In other news, banks are managing to liquidate hundreds of billions of dollars worth of CDOs given that in recent weeks more investors have been buying the underlying assets at deep discounts (thus permitting liquidation). (FT)

Bank of America has said it will pay the government USD 425mln to cancel an unused guarantee of Merrill Lynch Co.'s assets and cut reliance on federal support. (BBG)

Asia:

Japanese markets closed for national holiday.

Overnight the Asian Development Bank highlighted that regional economies will expand at a faster-than-expected pace this year. However, they warned that withdrawing expansionary policies too early may lead to a double-dip decline in Asia. It still sees a V-shaped Asia recovery but notes external demand remains weak and sees China's GDP growth at 8.2% in 2009, 8.9% in 2010. (RTRS)

In other news, China industry ministry said that Chinese companies still lack incentives to invest; adding that Chinese industry is at a critical phase of rebounding. Ministry further said that Chinese stimulus policies must be maintained and China pledges more measures to help small businesses. (BBG)

GLOBAL:

The framework for sustainable economic growth that the Group of 20 leaders are poised to agree on Friday will lack a powerful enforcement mechanism, officials conceded yesterday. (FT)

In geopolitical news, Iranian President Ahmadinejad said that no enemy dare to attack Iran and wants US out of the middle-east. (BBG) Also news has been emerging that Iran has made new generation of centrifuges. (RTRS)

Bonds

European Government Bonds:

EGB's traded lower on the back of strength in equities as well as comments from the Asian Development Bank that regional economies will expand at a faster-than-expected pace this year, fuelling sentiment that global economic growth is emerging faster and stronger than previously anticipated.

ECB's Weber said that current level of interest rate is appropriate; adding that at this stage it is too early to exit the currently extremely loose monetary policy. Weber also said that lower potential growth rate of output could mean inflation risks emerge earlier. He also mentioned that as the recovery becomes assured, withdrawal of monetary stimulus will move to the forefront of the monetary policy agenda. (RTRS)

In other news, German finance minister Steinbrueck said that Germany still faces "enormous" systemic risks, especially among its state-owned banks or ‘landesbanken'. (Les Echos) The French finance minister Lagarde said that crisis will be over when economy creates jobs; adding that markets suggest worst is over.
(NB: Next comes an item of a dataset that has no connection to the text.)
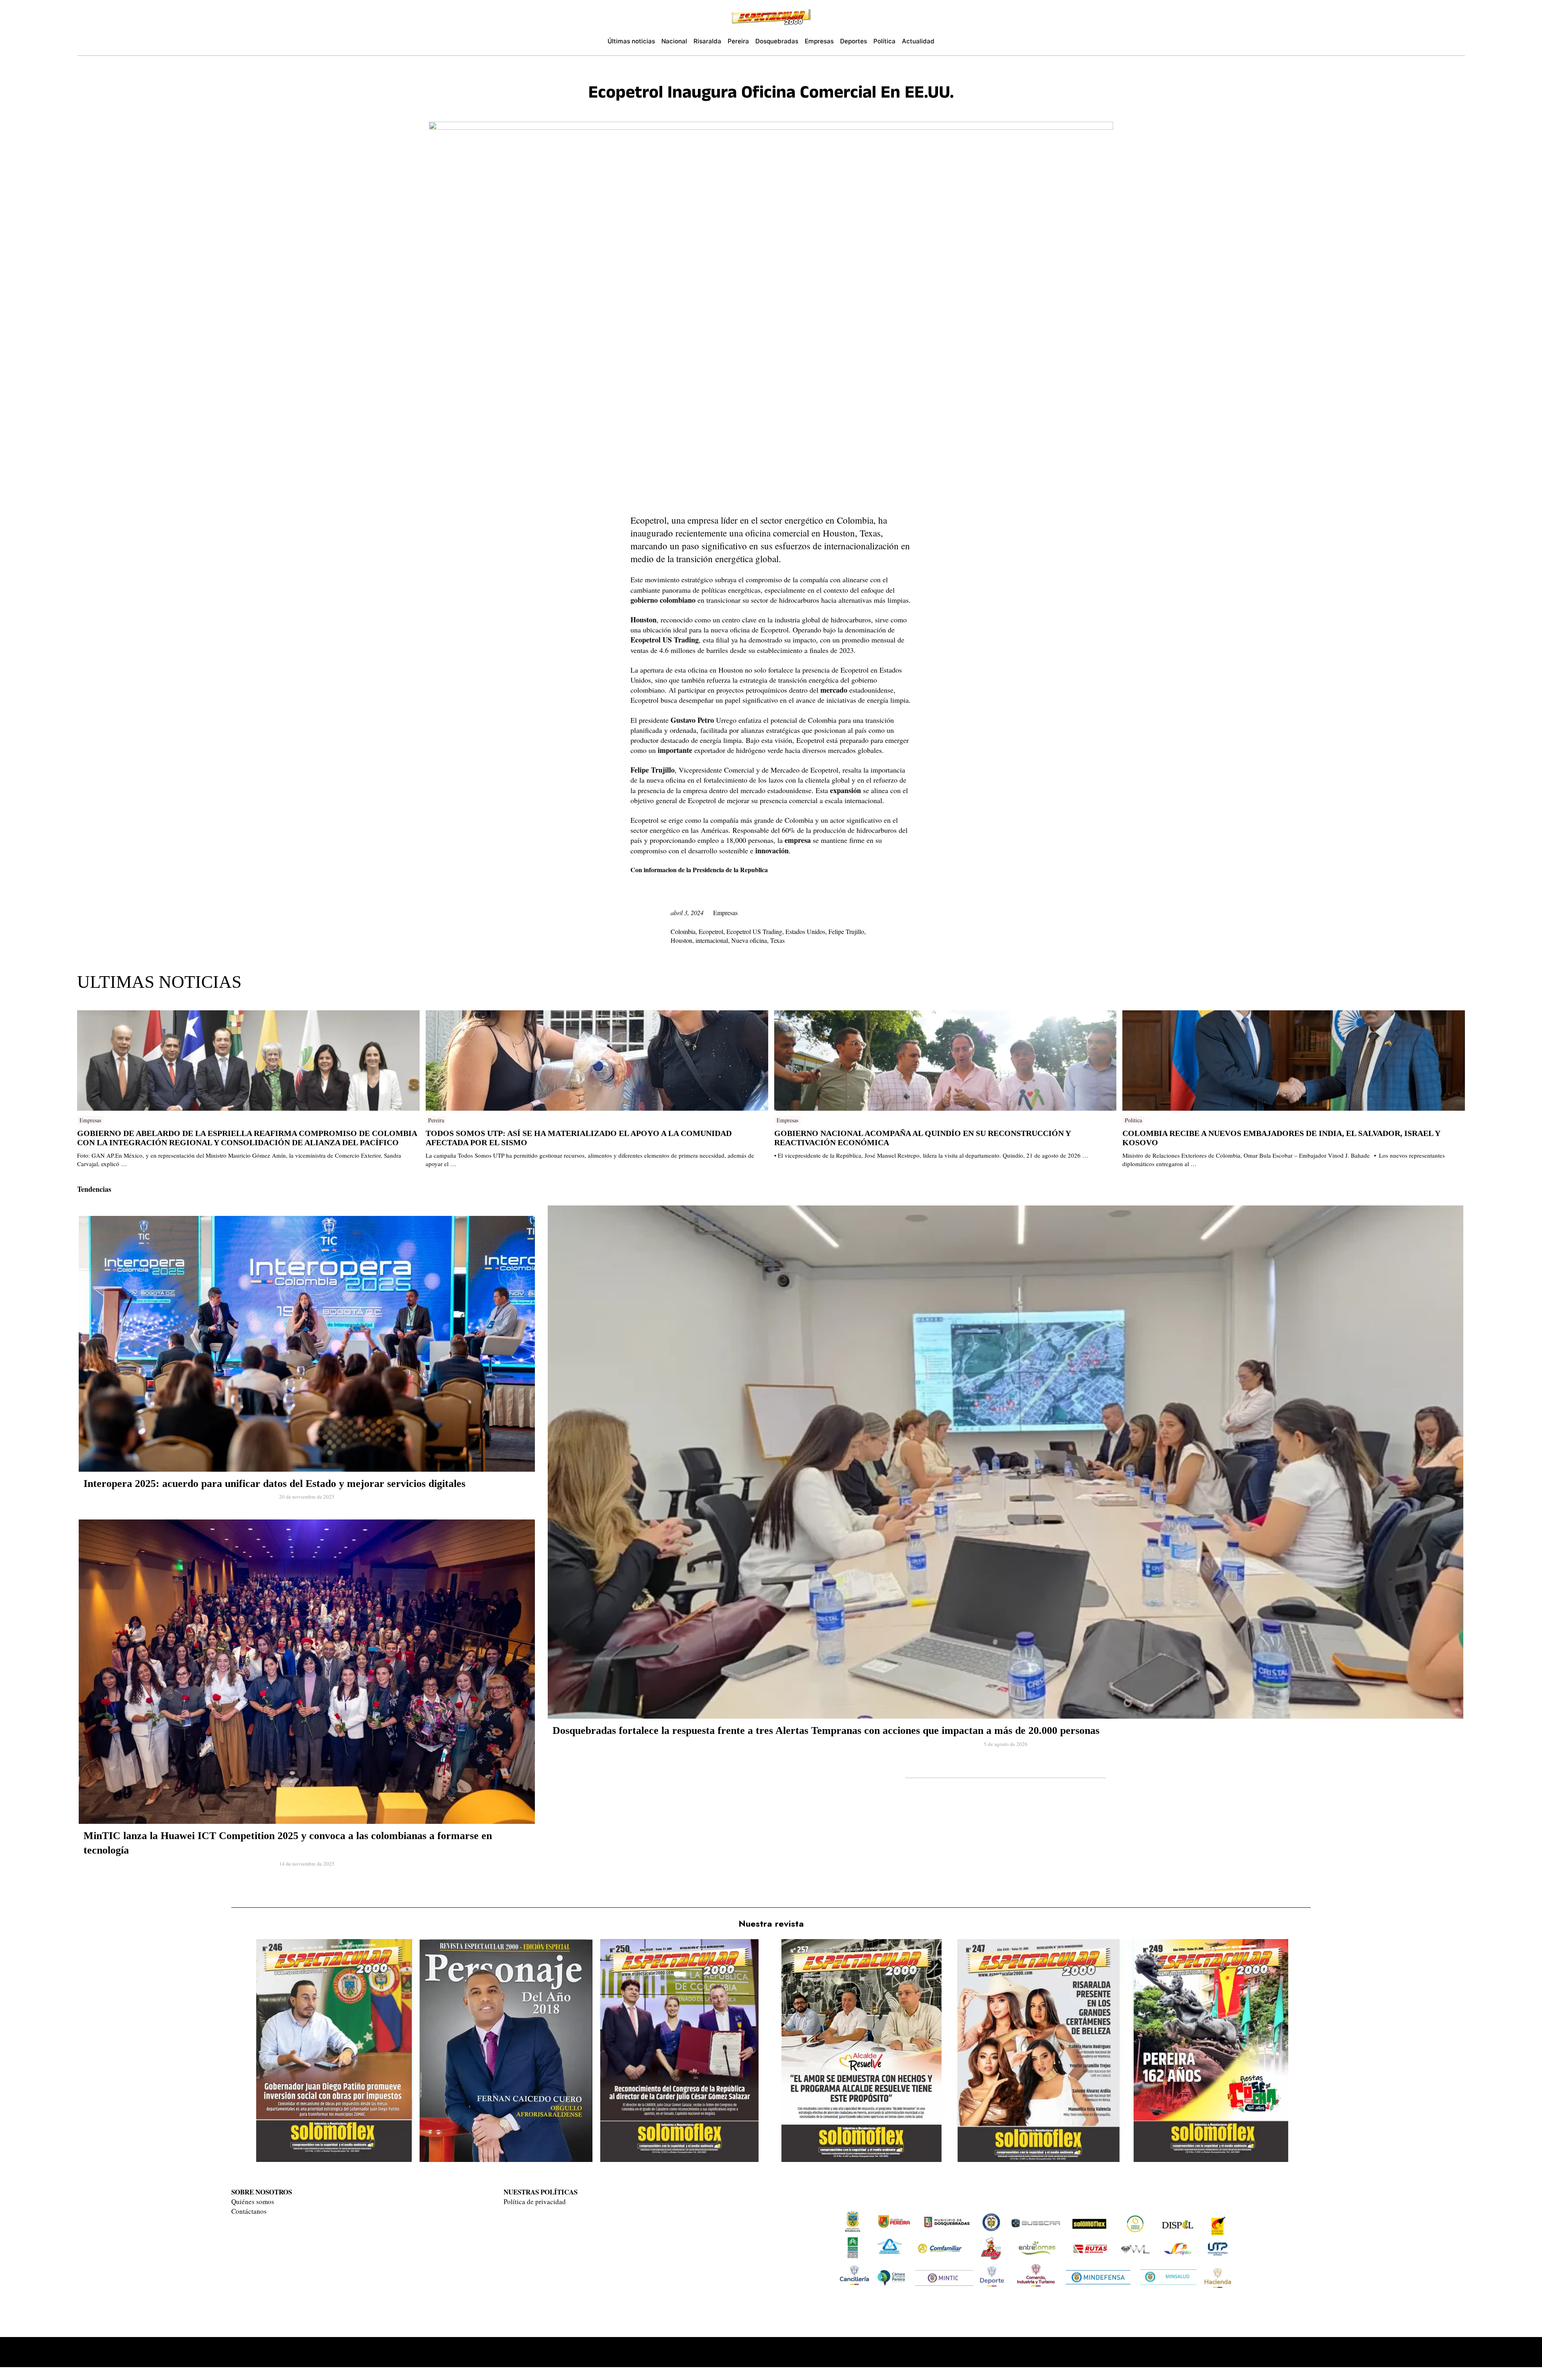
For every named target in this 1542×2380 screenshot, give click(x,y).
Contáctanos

He also said that market rebound may make G20 accord a challenge. (BBG)

Supply today from the Euro-Zone:

* Dutch DSL Tap auction for EUR 25mln vs. Exp. EUR 0.3-0.7bln, 5.5% 15-Jul-10

* Dutch DSL Tap auction for EUR 500mln vs. Exp. EUR 0.3-0.7bln, 4% 15-Jul-16

* Dutch DSL Tap auction for EUR 400mln vs. Exp. EUR 0.3-0.7bln, 5.5% 15-Jan-28 (BBG)
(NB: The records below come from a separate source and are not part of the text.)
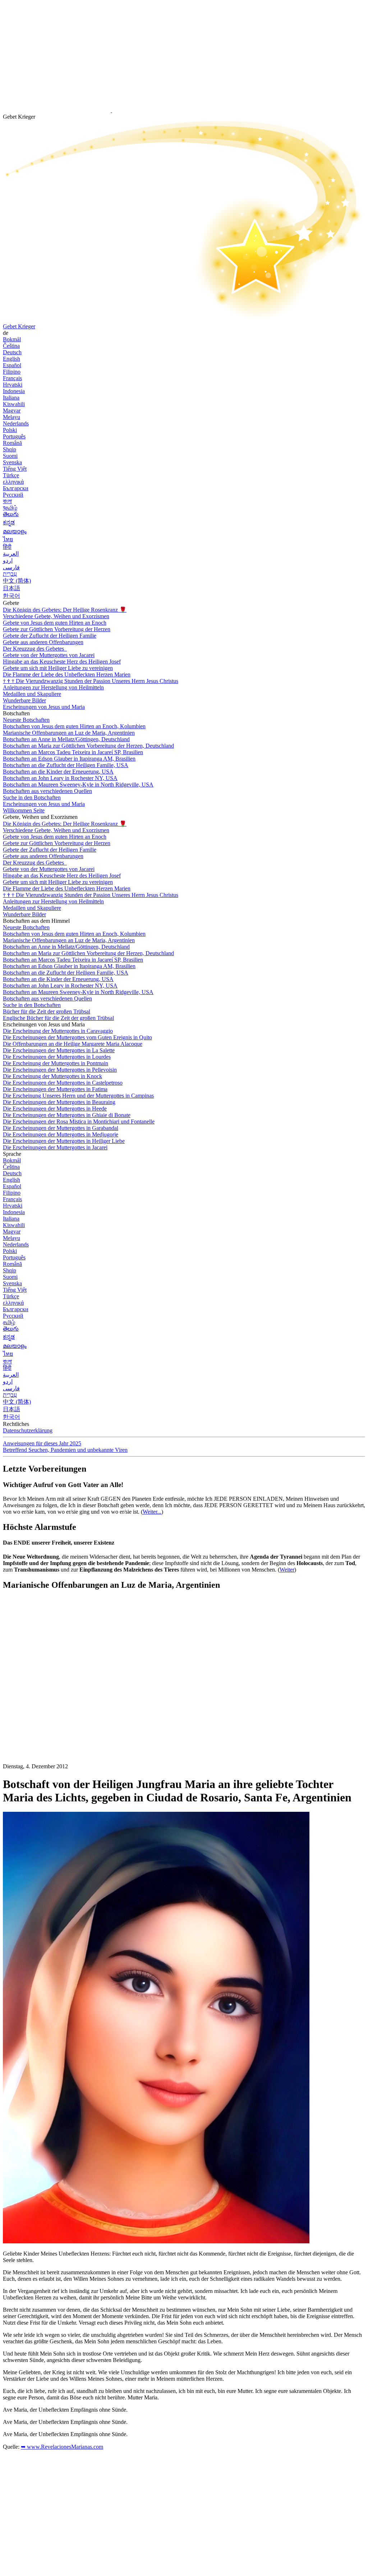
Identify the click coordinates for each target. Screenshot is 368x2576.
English (11, 359)
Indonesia (14, 391)
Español (12, 365)
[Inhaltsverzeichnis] (57, 1704)
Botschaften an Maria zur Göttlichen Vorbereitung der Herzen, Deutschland (88, 746)
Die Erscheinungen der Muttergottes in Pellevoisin (60, 1070)
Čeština (11, 346)
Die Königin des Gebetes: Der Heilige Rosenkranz (64, 610)
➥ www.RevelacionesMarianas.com (62, 2447)
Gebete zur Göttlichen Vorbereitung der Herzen (56, 629)
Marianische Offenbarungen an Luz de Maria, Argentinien (69, 733)
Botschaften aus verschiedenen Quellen (47, 791)
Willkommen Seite (24, 810)
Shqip (9, 449)
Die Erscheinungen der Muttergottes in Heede (55, 1108)
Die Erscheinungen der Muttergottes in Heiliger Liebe (64, 1141)
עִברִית (10, 574)
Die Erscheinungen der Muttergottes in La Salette (59, 1050)
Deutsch (12, 352)
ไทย (8, 539)
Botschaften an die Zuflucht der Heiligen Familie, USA (65, 765)
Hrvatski (12, 385)
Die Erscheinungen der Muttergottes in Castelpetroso (63, 1083)
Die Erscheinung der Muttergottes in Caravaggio (58, 1031)
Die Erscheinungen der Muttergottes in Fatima (55, 1089)
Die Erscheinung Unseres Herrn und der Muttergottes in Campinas (78, 1096)
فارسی (11, 567)
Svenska (12, 462)
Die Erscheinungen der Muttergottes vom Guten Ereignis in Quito (77, 1037)
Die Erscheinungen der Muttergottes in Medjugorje (60, 1134)
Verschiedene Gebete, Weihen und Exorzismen (56, 616)
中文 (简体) (17, 581)
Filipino (11, 372)
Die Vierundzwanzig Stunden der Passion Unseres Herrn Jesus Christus (90, 681)
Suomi (10, 456)
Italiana (11, 398)
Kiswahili (14, 404)
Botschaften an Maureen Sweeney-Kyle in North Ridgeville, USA (78, 784)
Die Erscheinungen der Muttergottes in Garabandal (60, 1128)
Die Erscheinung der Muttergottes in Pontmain (55, 1063)
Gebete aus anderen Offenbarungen (43, 642)
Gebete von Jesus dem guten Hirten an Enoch (54, 623)
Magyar (11, 410)
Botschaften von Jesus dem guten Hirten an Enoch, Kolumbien (74, 726)
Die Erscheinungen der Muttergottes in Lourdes (57, 1057)
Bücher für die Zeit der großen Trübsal (46, 1011)
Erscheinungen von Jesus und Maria (44, 707)
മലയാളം (15, 531)
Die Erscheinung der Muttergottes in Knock (52, 1076)
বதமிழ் (10, 508)
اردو (8, 560)
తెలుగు (11, 514)
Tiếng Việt (15, 469)
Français (12, 378)
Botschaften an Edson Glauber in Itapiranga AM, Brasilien (69, 759)
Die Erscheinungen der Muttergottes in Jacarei (55, 1147)
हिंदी (7, 547)
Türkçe (11, 475)
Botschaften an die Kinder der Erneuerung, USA (58, 772)
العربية (11, 554)
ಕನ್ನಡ (9, 522)
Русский (13, 495)
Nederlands (16, 423)
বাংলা (7, 501)
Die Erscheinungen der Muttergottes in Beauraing (59, 1102)
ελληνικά (13, 482)
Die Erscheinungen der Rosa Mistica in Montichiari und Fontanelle (79, 1121)
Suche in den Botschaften (32, 797)
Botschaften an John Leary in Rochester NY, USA (60, 778)
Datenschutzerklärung (27, 1430)
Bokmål (12, 339)
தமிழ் (9, 1322)
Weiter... (152, 1512)
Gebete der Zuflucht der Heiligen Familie (49, 636)
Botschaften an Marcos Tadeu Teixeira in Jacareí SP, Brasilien (73, 752)
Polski (10, 430)
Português (14, 436)
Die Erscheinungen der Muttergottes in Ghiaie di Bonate (66, 1115)
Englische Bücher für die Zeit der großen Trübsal (58, 1018)
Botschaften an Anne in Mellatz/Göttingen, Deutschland (66, 739)
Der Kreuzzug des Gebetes (34, 649)
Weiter (287, 1570)
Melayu (11, 417)
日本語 (11, 588)
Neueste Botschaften (26, 720)
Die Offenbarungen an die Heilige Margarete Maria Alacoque (72, 1044)
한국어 (11, 596)
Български (15, 488)
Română (12, 443)
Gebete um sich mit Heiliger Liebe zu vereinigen (58, 668)
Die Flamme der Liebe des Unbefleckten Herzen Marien (66, 674)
* Italian extraordinary BTP Tap auction for EUR 2bln 5% 01-Mar-25, Bid/Cover 2.03 vs. Prev. 1.6 (BBG)

Gilts:

Gilts traded lower following strength in European and Asian equities and comments from the Asian Development Bank. In other news, UK Prime Minister Gordon Brown said the global economy has yet to feel the biggest impact of government-led spending programs to stimulate demand and reiterated concerns about removing them too early. (BBG) The gilt market now looks ahead to the second of the week's reverse auctions targeting the March 2036 to December 2055 maturities.

Equities

UK and European bourses have traded higher this morning attributed mainly to a reversal in the USD index which has seen commodities across the board trade higher. The move has resulted in an out performance for the basic material and oil and gas sectors. Comments from the Asian Development Bank were also noted.

FX

USD index has been on a downward trend since the European open paring the gains seen yesterday. As a result high beta currencies gained ground on the back of USD weakness. EUR/USD hits a one-year high, whereas NZD/USD hits a 13-month high.